This project contains code to generate the core data for studying user modeling.
See Scalably Extracting Latent Representations of Users for more details.
Note that the datasets for Llama3.1-8B-Instruct and Llama3.1-70B-Instruct are already on HuggingFace (see the collection). The commands below can reproduce them, but are primarily for if you want to run belief evaluation for new models.

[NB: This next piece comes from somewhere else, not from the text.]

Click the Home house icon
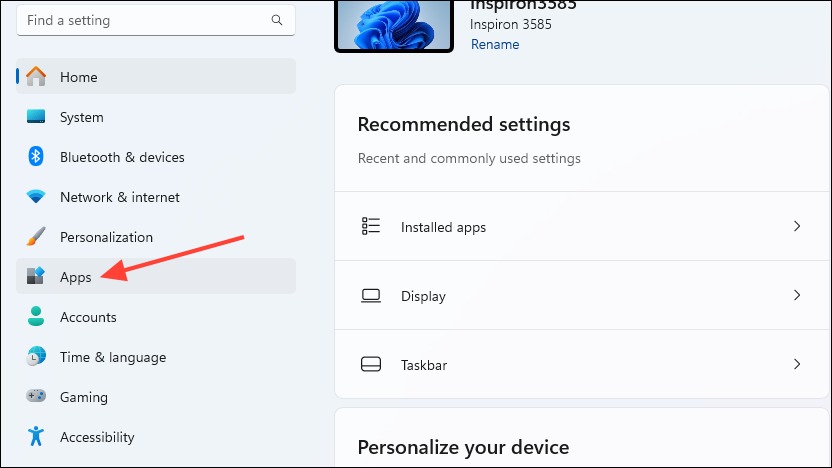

Follow the instructions in the Installation section of the README in the root of the repo. Then install and activate the user_modeling environment by running
luce install user_modeling
luce activate user_modelingThis will cd to the user_modeling project folder project/user_modeling, which is where all scripts should be executed from.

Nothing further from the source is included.